> **ACTIVITY**: Output the span of lines from the one that contains "This screenshot has height=480, width=800." through the end of the records, inclusive, exactly as written and free of pictures.

> **TASK INPUT**:
___

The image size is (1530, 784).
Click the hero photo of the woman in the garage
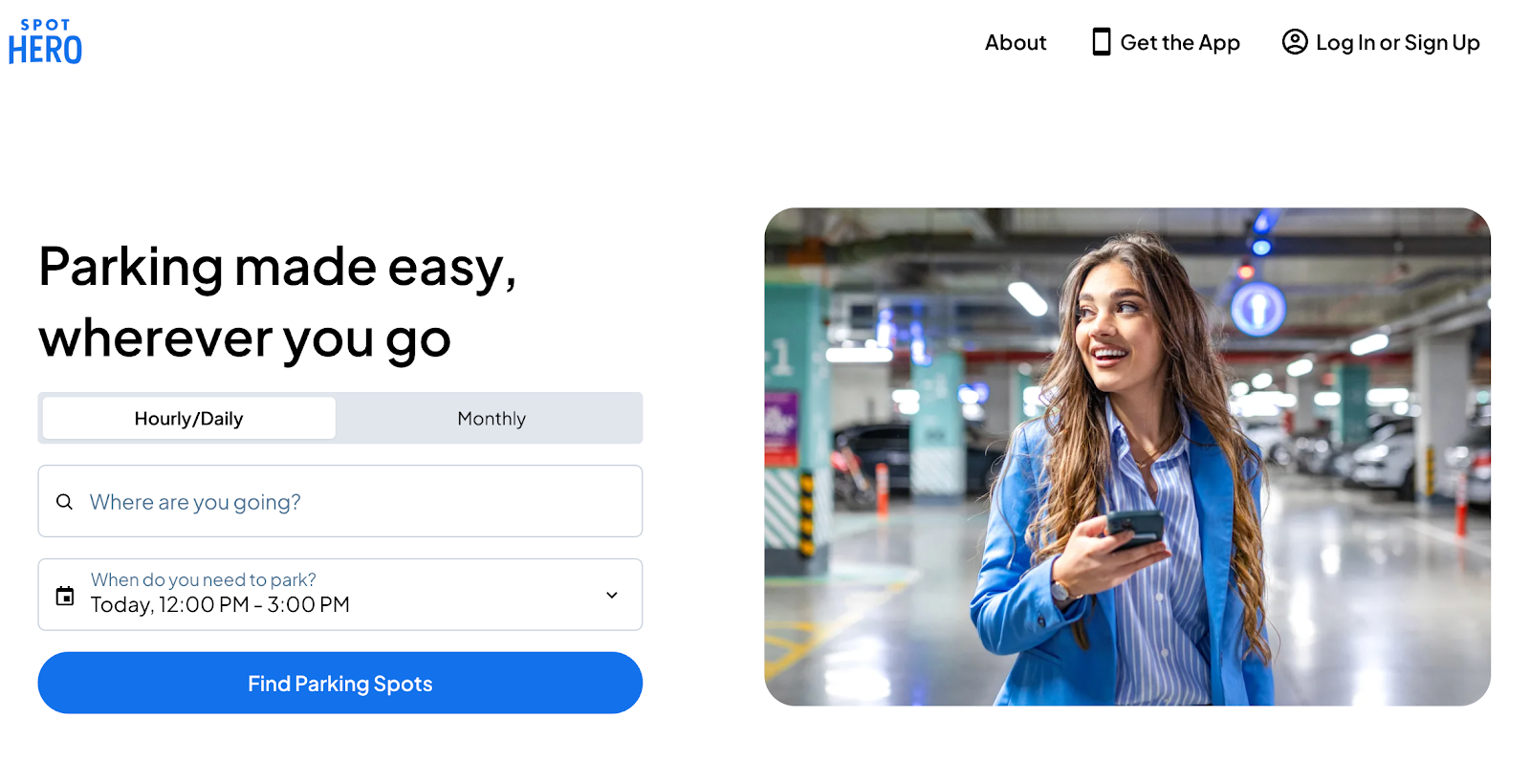point(1127,457)
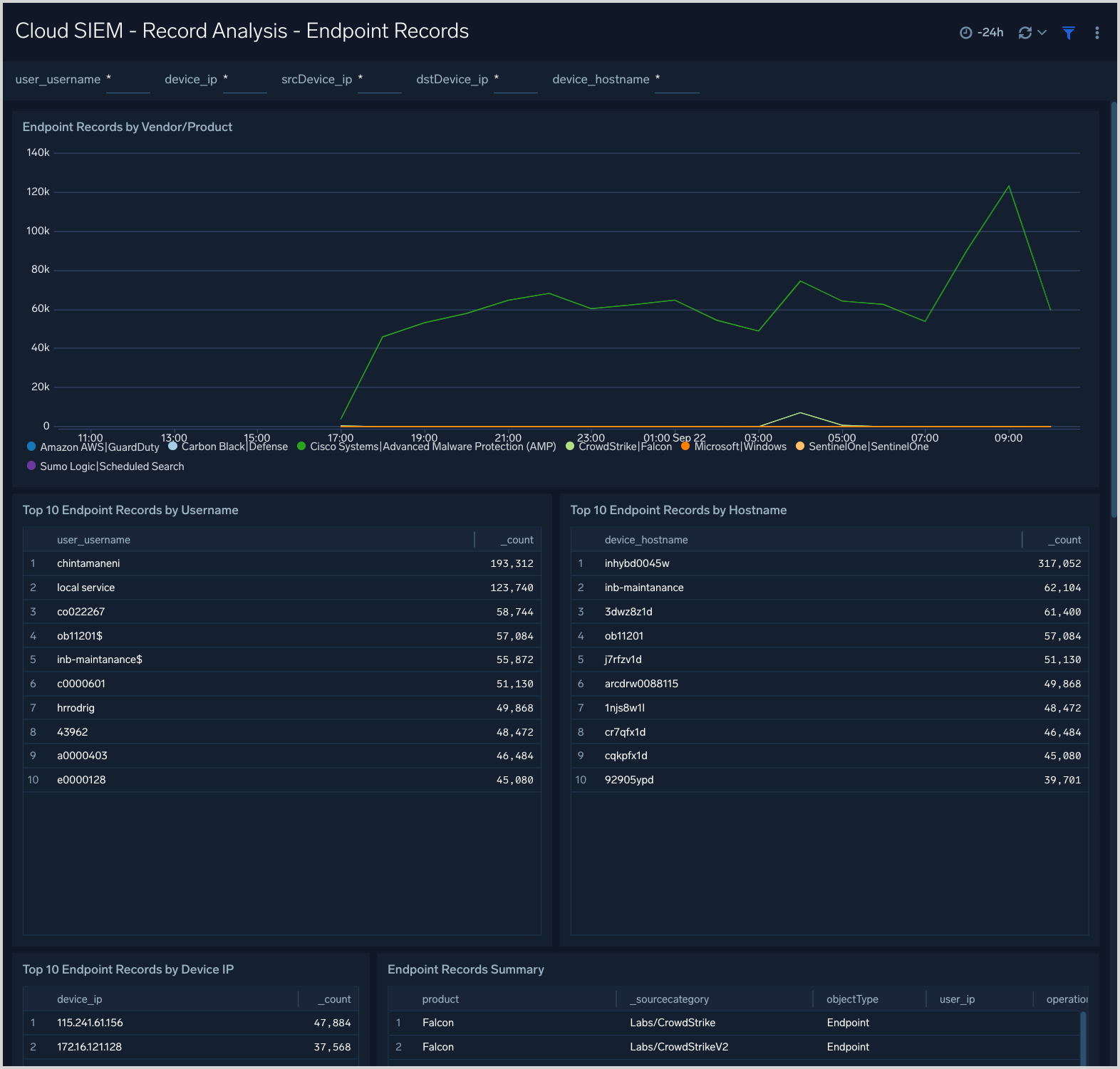The image size is (1120, 1069).
Task: Toggle SentinelOne legend marker
Action: 800,447
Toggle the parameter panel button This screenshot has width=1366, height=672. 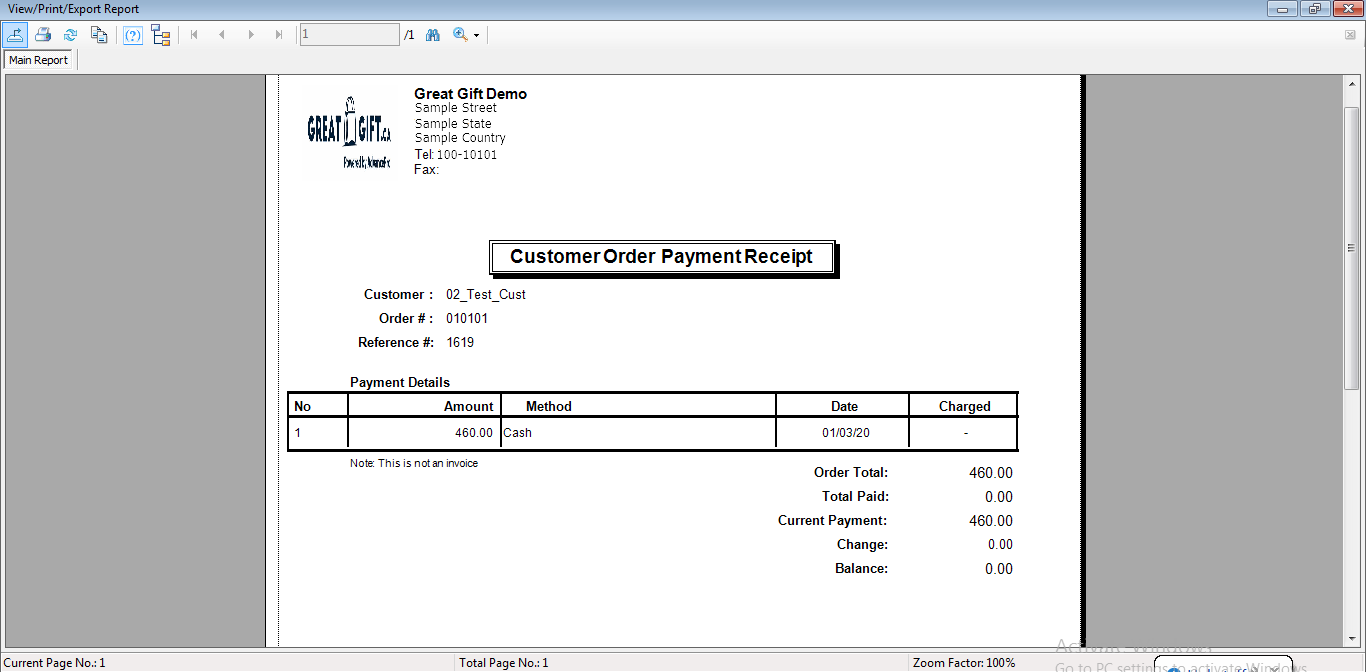click(x=132, y=35)
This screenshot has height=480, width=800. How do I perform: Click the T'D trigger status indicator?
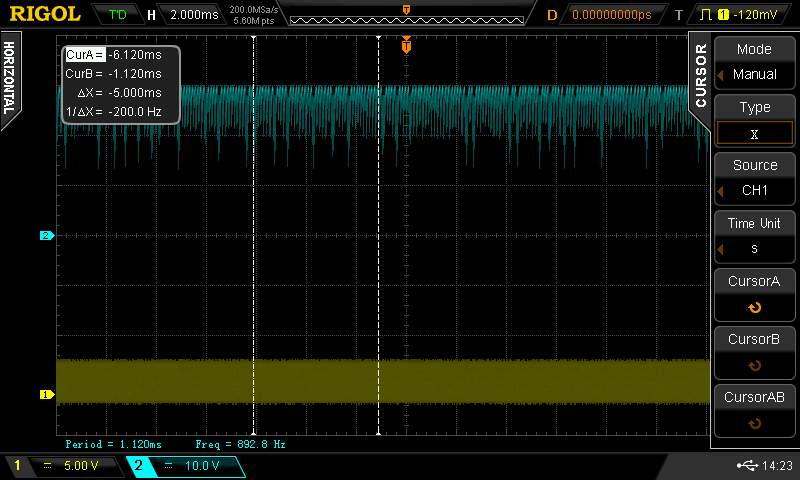118,15
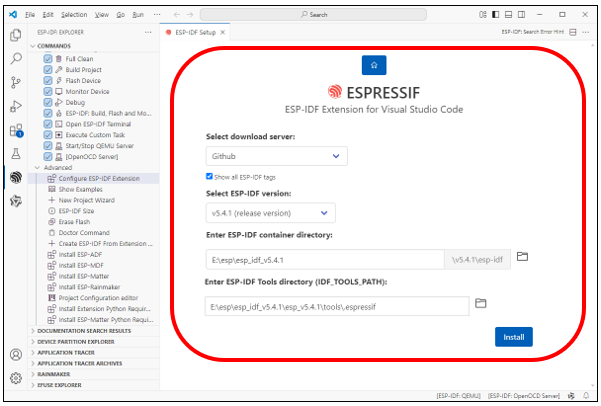This screenshot has width=601, height=406.
Task: Click the blue home button above ESPRESSIF
Action: tap(374, 65)
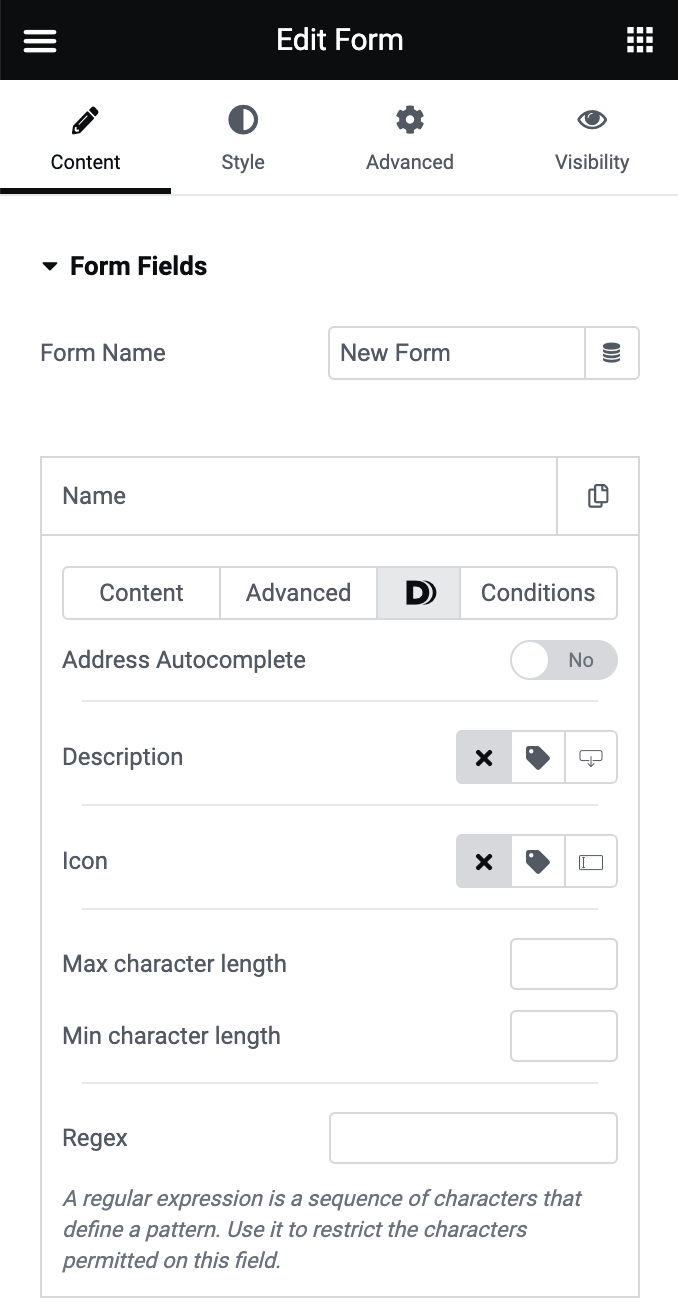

___

> **SOLUTION FOR THIS PROBLEM**:
This screenshot has height=480, width=800. How do I perform: Click the T'D trigger status indicator?
118,15
This screenshot has width=601, height=406.
Task: Click the blue home button above ESPRESSIF
Action: tap(374, 65)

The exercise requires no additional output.